Problem requirements
Reproduce exactly the lines from the top of the records below through the line holding "has width=730, height=483.".

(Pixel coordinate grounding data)
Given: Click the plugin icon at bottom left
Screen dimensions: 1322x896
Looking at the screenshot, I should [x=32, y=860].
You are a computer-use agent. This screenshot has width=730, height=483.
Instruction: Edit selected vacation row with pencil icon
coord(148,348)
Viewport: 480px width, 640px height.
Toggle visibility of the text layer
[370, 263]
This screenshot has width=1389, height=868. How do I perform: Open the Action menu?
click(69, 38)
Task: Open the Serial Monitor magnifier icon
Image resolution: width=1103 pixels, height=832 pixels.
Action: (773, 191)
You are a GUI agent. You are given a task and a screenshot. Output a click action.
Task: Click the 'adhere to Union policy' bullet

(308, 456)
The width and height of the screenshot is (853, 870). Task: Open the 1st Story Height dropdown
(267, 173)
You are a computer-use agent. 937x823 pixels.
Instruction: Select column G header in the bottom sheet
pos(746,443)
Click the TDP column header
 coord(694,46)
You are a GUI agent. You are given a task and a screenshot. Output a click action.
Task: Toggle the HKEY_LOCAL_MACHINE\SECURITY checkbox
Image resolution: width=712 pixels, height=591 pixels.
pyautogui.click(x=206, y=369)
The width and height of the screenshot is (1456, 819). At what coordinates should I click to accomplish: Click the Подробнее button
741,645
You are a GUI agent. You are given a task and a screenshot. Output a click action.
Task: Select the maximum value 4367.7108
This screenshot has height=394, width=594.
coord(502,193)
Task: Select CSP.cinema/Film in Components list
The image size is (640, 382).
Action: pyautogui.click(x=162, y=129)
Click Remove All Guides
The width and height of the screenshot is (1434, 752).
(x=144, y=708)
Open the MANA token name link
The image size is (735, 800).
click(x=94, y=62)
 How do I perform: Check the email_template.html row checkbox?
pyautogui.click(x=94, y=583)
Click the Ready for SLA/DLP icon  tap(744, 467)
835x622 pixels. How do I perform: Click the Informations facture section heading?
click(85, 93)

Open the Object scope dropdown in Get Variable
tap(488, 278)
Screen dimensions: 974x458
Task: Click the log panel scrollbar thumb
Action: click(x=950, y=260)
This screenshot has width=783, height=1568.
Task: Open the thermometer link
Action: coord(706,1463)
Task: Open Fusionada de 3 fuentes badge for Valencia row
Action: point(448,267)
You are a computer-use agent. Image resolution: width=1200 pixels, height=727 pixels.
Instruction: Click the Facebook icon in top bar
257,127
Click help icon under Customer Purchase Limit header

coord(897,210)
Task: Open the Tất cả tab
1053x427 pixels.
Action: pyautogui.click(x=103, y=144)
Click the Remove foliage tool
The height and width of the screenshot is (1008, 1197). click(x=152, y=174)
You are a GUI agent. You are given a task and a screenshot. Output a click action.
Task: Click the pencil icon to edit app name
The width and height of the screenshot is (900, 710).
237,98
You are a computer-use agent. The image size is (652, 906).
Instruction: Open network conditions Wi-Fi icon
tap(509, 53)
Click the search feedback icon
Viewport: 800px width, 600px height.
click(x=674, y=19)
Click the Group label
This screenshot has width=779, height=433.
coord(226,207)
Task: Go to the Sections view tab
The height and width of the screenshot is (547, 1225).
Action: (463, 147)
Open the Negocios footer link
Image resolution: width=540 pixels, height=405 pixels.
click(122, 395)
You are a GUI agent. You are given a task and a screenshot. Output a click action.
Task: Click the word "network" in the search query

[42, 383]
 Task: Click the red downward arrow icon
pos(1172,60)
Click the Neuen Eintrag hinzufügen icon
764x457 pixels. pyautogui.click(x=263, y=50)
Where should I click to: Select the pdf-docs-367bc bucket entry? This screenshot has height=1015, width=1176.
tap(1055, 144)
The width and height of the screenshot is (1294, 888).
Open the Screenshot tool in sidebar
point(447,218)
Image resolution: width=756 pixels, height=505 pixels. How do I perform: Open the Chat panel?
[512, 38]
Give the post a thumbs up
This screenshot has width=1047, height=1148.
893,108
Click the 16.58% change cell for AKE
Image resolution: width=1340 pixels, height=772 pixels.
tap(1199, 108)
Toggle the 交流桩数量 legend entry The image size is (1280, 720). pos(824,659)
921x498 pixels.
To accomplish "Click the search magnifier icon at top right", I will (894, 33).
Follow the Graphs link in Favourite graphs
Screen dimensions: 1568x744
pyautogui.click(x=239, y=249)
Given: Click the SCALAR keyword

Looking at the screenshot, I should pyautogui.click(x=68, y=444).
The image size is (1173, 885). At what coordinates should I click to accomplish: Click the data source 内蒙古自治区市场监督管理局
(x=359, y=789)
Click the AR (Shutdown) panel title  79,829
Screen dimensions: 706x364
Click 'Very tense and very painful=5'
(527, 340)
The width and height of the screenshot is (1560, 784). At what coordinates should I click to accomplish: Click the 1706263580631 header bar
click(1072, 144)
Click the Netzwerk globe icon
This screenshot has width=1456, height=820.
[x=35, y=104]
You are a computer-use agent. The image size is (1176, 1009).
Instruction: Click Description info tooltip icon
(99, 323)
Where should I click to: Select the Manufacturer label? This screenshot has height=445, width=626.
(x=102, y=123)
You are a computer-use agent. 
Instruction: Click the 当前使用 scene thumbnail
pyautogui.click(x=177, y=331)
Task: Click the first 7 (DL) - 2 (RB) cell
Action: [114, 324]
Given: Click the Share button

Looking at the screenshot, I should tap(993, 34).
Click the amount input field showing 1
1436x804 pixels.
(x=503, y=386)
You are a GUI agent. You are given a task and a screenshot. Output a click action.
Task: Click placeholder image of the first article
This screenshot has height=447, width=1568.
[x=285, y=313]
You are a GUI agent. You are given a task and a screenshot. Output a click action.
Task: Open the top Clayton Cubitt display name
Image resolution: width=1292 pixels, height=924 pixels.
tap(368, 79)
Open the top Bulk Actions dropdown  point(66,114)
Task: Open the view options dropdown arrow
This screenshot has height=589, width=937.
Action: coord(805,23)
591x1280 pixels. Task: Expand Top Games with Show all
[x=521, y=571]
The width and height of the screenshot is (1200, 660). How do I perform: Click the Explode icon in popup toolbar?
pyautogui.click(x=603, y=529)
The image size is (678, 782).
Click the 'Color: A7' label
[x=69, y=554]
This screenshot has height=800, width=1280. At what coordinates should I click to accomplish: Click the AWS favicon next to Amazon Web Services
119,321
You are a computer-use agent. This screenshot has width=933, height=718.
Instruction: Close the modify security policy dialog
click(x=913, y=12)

Reply
Given: Click the plugin icon at bottom left
Screen dimensions: 1322x896
Looking at the screenshot, I should [x=32, y=860].
You are a computer-use agent. This screenshot has width=730, height=483.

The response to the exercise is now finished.